Last night, I decided to hold back a little bit to see what happens:

Officer: "You have anything in the vehicle I need to know about?"

Me: "Um... like what? Like.....[restraint]"

Officer: "Drugs."

Okay, I have to stop here. This question BEGS for sarcasm. What I REALLY WANTED to say was, "AH MAN - you don't know how BADLY I was hoping you wouldn't ask me about DRUGS! I DO have some drugs. You foiled my plan. Excellent detective work, officer."

But I didn't.

The conversation continued:

Officer: "Drugs. Do you have any drugs in the vehicle?"
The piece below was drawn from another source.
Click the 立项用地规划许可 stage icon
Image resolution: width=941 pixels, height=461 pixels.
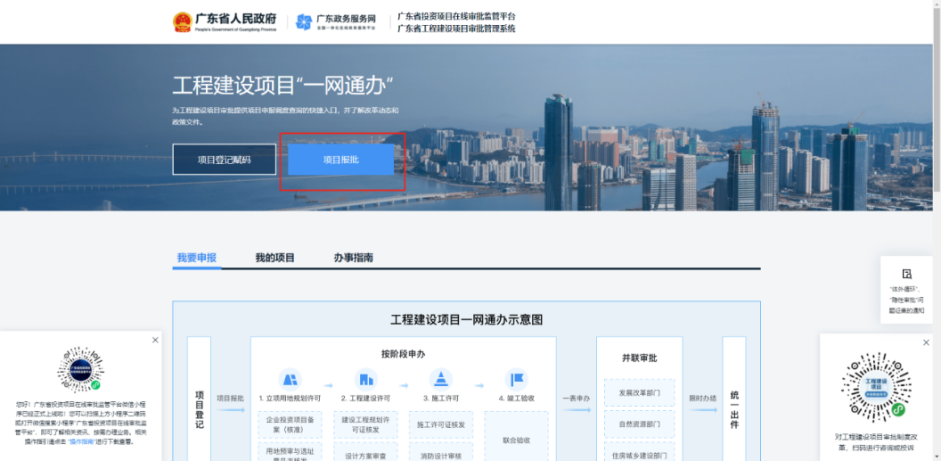click(x=290, y=379)
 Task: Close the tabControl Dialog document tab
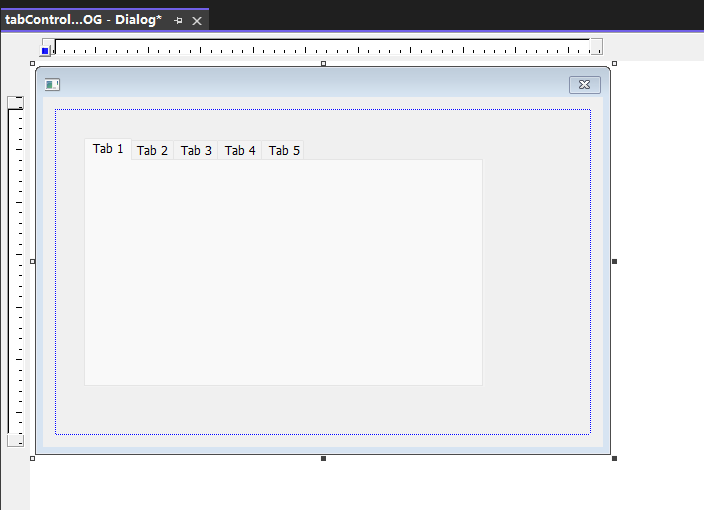click(x=197, y=20)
Me: "[restraint]............ No."

Officer: "Guns or any other weapons?"

Weapons? Can't anything be a weapon? The first thing that popped in my mind was the 'weapon' that most often gets confiscated at the airport: a fingernail file. And being a guitar player, I do keep one handy. So I pulled out my nail file and did my best not to fake-threaten him with it as I brandished it in his face.

Me: "I have this nail file."

Officer: "..........."

He just tilted his head sideways and sorta stared at me like a confused puppy...

Then he asked to see my driver's license, so I pulled my wallet out of my pocket, removed the license and let him take a look at it.

He talked to homebase on his collar-installed walkie talkie a time or two, then made his decision.

HE LET ME GO.

It was the first time since 1992 that I got released without a citation.

So I was pretty excited at this point, and I was just a few hundred feet from my next destination. As I drove away from the police car, I pulled up in front of my building, and a person from the valet service desk walked towards my car to hand me a valet ticket. It wasn't your typical valet though - she was an older lady, about the same age as someone that could be my grandmother.

I was still a little flustered from the traffic stop moments ago, and I still had my wallet in my lap. As she got closer to my door, I was scrambling to get everything together and get out of my car.

She stopped at my door, valet ticket in hand, and waited for me to get out.

I was already holding my driver's license between my thumb and index finger on my right hand. With the palm of my right hand, I carefully picked up my wallet. With my left, I grabbed my mobile phone and pulled the latch to open the door.

What I had forgotten was that I had unbuttoned AND unzipped my jeans. So as I stepped out, my pants immediately began to drop to my knees.

Normally, I would have just grabbed the waistband and kept them from falling, but both my hands were full. So I had to do the quick bend-at the-waist, along with the cock-eyed-knee-spread to catch my jeans where they were, on the way down.

The lady looked me in the eye, looked down at my falling pants, stuck her hand out to block her view below my waist, looked me BACK in the eye, and said the most absurd thing she could have possibly said.

With a completely straight face, she said calmly, "I didn't realize you were busy."

Busy?!

The lesson: no matter how much it makes you feel like a manly man, never eat so much you have to both unbutton AND unzip.